Extracted data entries:
--

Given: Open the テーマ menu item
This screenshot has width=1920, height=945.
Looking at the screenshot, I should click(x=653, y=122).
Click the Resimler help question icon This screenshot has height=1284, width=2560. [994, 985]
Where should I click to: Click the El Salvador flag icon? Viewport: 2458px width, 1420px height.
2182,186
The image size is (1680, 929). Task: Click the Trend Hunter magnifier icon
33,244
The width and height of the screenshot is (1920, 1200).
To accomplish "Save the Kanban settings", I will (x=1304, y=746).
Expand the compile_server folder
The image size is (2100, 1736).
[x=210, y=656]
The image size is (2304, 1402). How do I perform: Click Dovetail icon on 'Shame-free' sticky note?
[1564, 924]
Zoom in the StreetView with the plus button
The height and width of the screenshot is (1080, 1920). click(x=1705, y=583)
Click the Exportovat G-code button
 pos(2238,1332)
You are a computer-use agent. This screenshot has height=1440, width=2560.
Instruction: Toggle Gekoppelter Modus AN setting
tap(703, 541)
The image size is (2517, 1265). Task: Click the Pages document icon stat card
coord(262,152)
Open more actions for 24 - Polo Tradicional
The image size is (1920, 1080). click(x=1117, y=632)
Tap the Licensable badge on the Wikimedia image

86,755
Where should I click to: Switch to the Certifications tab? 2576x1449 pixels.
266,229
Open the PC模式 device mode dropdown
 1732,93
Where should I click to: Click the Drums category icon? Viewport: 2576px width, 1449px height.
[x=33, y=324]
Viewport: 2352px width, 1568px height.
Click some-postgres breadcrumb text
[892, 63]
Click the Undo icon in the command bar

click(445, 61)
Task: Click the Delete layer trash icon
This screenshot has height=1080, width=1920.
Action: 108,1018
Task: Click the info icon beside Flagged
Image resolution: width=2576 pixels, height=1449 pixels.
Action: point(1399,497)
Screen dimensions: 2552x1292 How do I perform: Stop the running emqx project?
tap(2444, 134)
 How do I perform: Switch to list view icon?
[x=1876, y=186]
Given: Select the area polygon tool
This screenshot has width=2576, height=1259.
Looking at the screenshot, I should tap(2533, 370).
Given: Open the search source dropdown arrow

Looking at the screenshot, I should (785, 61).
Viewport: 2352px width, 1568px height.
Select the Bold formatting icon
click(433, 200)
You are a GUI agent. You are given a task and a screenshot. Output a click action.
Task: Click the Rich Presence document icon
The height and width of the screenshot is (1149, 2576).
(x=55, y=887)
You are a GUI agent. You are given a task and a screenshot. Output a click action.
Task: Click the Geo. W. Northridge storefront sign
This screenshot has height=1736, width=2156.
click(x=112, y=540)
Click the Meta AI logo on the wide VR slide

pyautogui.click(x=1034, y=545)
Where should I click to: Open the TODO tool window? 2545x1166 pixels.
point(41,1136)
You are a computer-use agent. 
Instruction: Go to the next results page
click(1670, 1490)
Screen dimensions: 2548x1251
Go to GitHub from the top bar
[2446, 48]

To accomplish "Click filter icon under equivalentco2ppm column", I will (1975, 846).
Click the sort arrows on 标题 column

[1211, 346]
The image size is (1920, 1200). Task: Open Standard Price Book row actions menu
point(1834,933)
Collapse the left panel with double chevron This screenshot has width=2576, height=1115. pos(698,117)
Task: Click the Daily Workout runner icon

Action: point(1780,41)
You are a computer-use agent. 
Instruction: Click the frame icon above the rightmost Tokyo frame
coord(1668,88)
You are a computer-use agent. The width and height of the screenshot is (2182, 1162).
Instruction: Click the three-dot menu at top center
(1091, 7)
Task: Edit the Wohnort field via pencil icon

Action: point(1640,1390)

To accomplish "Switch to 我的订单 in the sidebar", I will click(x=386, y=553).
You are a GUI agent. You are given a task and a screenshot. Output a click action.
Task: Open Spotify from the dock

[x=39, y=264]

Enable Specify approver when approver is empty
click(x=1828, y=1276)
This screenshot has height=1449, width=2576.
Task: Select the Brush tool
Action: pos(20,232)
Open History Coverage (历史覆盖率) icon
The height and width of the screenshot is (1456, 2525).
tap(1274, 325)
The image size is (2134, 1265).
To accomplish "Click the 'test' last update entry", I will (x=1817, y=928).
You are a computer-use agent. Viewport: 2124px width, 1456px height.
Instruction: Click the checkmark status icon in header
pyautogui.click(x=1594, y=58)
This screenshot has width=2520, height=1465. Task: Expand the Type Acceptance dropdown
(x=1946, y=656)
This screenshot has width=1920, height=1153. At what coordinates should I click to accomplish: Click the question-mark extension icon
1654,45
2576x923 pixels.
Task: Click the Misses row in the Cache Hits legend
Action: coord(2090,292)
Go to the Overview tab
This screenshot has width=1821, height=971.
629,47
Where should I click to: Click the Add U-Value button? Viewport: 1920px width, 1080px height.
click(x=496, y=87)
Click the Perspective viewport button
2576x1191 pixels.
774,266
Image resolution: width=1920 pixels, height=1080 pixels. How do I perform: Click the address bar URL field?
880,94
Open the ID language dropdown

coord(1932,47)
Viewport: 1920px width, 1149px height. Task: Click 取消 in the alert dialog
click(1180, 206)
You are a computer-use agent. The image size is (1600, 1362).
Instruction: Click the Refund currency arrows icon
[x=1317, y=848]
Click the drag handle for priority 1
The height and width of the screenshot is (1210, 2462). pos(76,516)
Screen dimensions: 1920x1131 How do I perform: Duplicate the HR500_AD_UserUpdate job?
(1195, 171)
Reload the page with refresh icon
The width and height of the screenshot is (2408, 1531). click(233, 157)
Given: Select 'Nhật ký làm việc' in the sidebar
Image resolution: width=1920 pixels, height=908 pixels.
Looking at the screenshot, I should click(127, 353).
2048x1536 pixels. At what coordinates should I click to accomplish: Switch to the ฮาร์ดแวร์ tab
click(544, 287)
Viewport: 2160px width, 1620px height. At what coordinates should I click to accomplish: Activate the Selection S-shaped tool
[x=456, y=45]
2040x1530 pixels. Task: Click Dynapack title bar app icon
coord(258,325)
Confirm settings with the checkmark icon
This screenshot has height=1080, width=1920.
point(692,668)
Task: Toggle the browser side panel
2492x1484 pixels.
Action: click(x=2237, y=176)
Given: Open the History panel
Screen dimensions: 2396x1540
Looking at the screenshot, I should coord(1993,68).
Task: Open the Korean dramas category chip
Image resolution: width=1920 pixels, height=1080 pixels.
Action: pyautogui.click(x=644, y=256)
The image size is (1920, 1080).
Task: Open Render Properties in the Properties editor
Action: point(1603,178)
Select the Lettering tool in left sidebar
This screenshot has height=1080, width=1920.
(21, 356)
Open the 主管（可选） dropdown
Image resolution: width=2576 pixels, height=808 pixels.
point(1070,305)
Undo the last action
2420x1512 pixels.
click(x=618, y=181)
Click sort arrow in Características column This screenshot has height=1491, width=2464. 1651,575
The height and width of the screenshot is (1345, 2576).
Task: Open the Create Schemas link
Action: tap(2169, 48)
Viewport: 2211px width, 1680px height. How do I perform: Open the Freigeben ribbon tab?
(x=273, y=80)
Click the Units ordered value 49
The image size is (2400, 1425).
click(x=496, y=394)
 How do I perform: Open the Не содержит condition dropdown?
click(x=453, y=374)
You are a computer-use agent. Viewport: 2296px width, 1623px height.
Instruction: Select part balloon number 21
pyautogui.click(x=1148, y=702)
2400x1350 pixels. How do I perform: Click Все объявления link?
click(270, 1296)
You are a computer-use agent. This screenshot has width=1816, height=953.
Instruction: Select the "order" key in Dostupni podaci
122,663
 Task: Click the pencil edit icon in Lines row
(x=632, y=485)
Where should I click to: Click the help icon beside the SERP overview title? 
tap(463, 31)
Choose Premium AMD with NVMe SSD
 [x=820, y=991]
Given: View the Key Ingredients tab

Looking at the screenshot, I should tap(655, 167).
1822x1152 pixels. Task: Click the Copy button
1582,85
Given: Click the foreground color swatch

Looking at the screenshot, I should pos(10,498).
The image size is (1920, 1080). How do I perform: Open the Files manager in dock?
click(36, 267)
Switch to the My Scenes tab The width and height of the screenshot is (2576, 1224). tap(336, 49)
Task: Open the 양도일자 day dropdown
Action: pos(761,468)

--

EXERCISE INSTRUCTIONS:
Which lines of the entries above contain the string "computer"? Copy each one.

WRITTEN RESPONSE:
You are a computer-use agent. This screenshot has height=1440, width=2560.
You are a computer-use agent. 
You are a computer-use agent. 
You are a computer-use agent. The width and height of the screenshot is (2182, 1162).
You are a computer-use agent. Viewport: 2124px width, 1456px height.
You are a computer-use agent. The image size is (1600, 1362).
You are a computer-use agent. Viewport: 2296px width, 1623px height.
You are a computer-use agent. This screenshot has width=1816, height=953.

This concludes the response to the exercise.